Below are the records; copy out every line that holds the word "with".

EXCERPTED RECORDS:
== Segment start ==

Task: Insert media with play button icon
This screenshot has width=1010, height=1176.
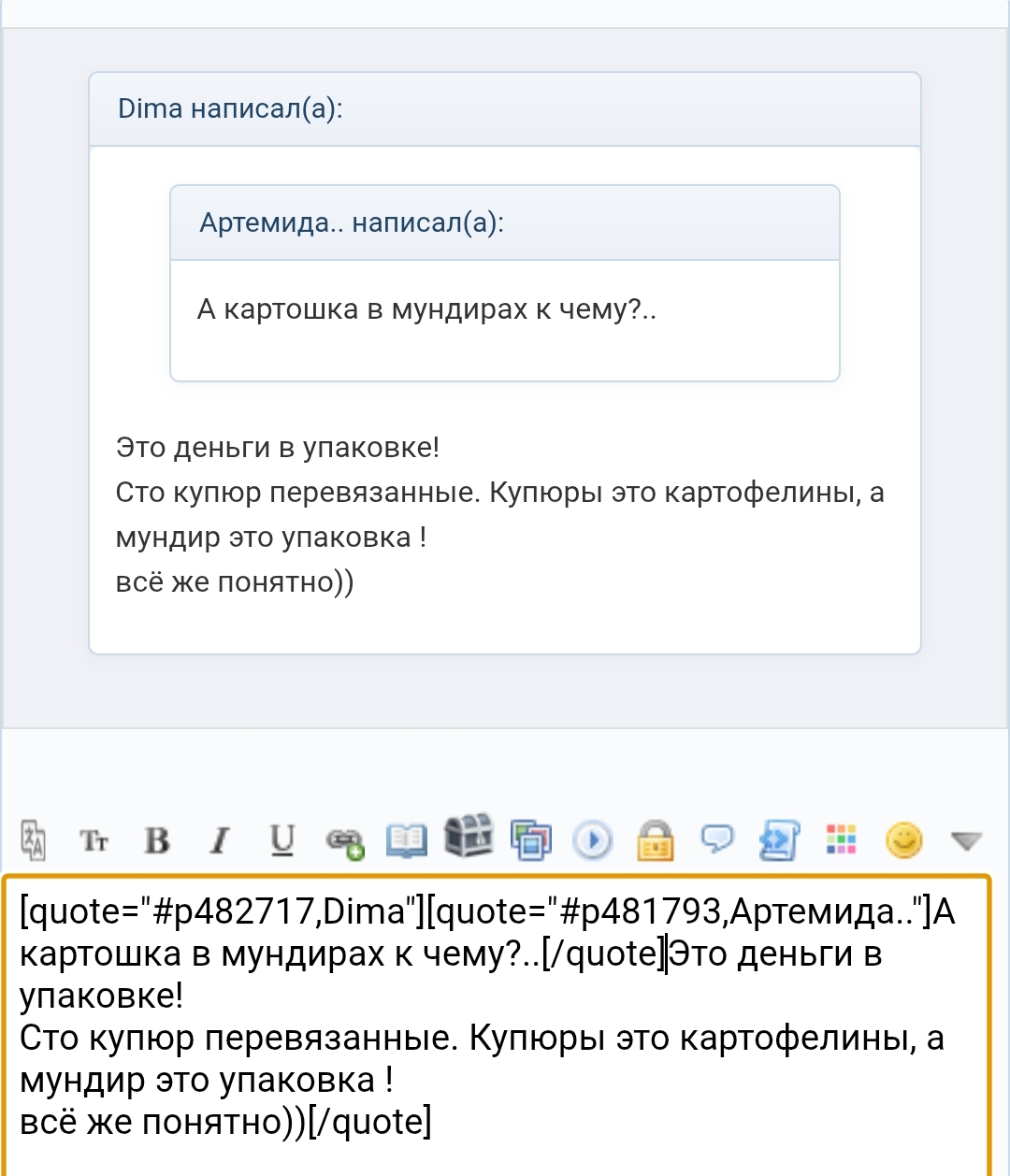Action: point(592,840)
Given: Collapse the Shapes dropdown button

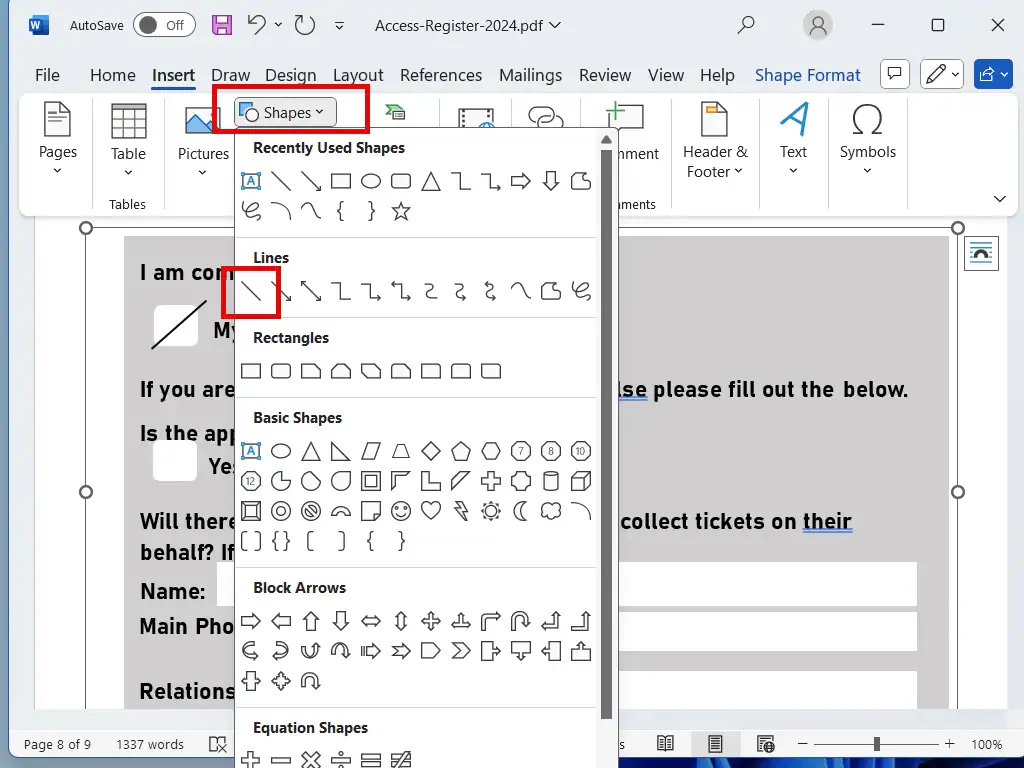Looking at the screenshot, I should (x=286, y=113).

== Segment end ==
== Segment start ==

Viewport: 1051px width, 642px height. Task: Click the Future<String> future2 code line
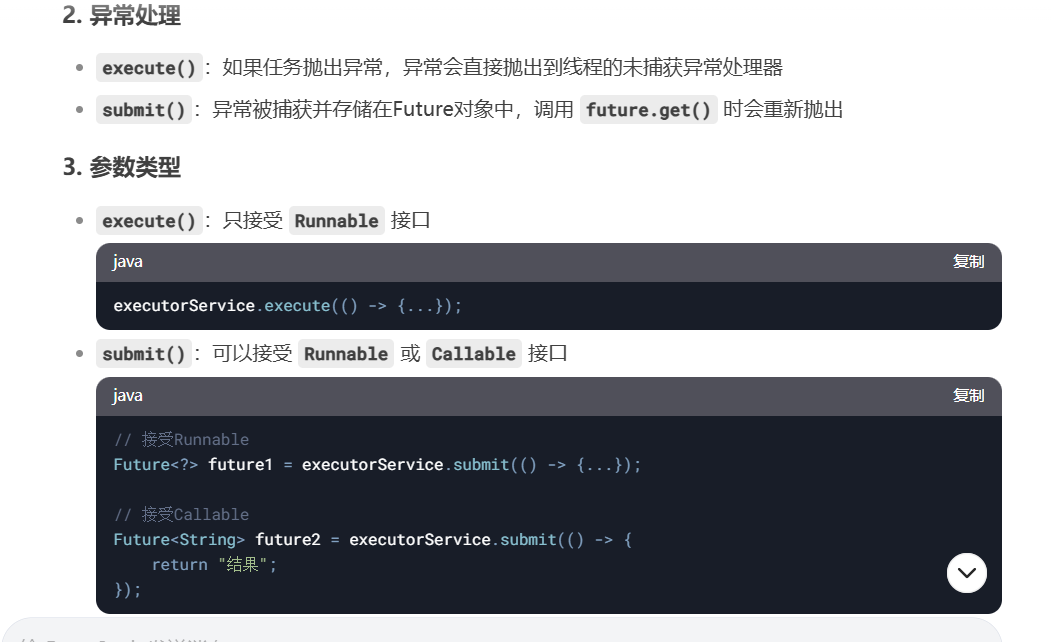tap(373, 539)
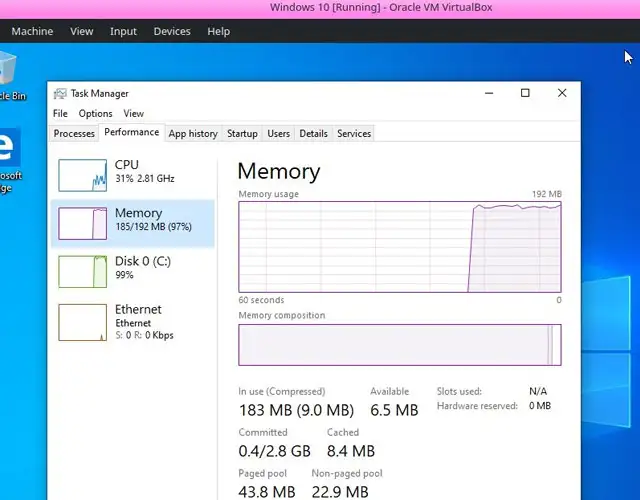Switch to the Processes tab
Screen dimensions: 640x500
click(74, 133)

== Segment end ==
== Segment start ==

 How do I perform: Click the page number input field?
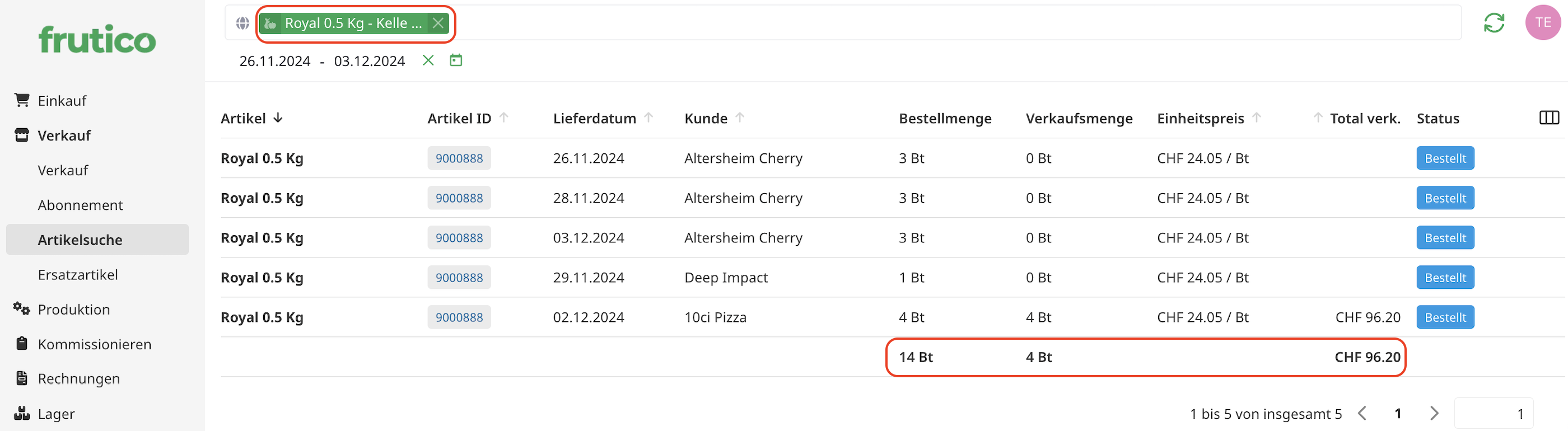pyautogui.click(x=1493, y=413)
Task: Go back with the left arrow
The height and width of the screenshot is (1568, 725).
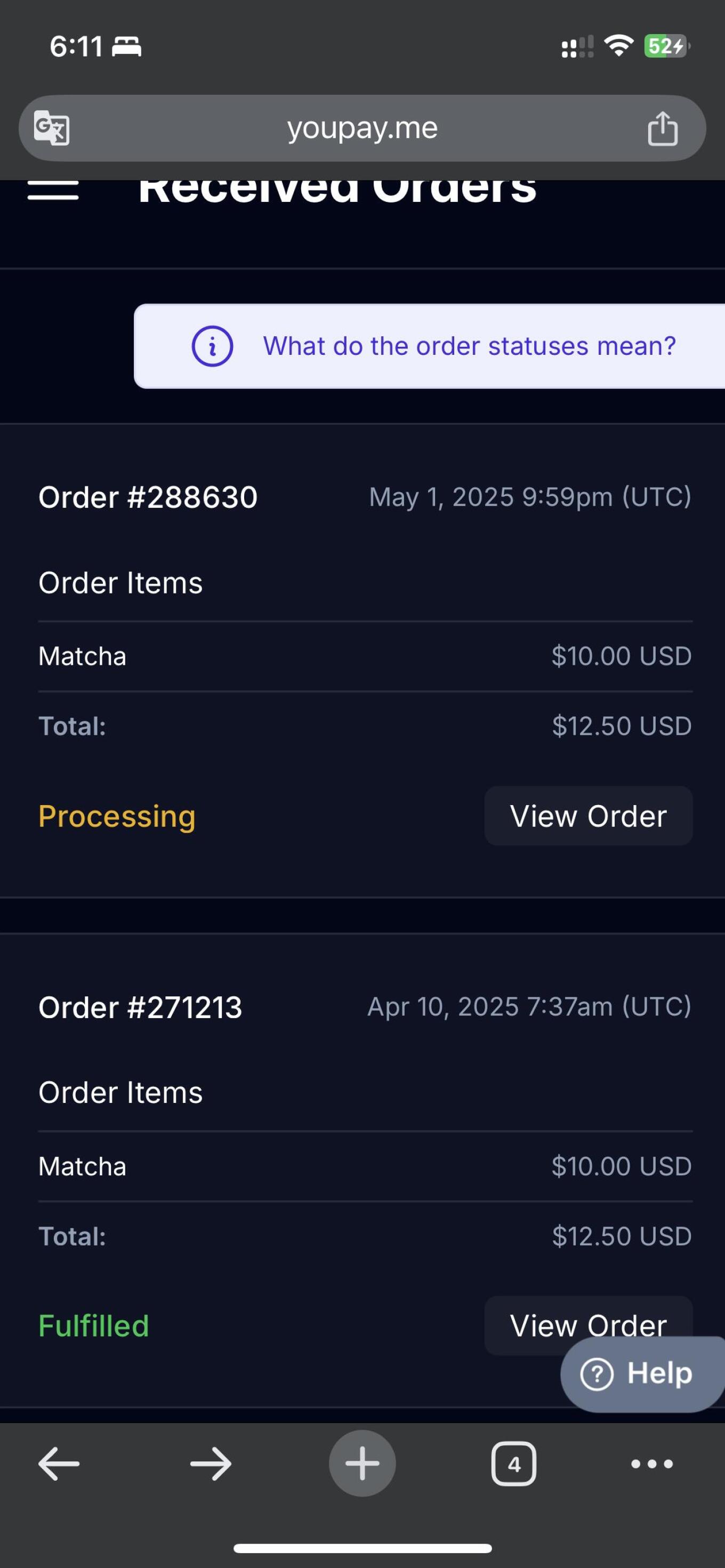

== Segment end ==

SOLVED PROBLEM:
Task: Insert media with play button icon
Task: Go back with the left arrow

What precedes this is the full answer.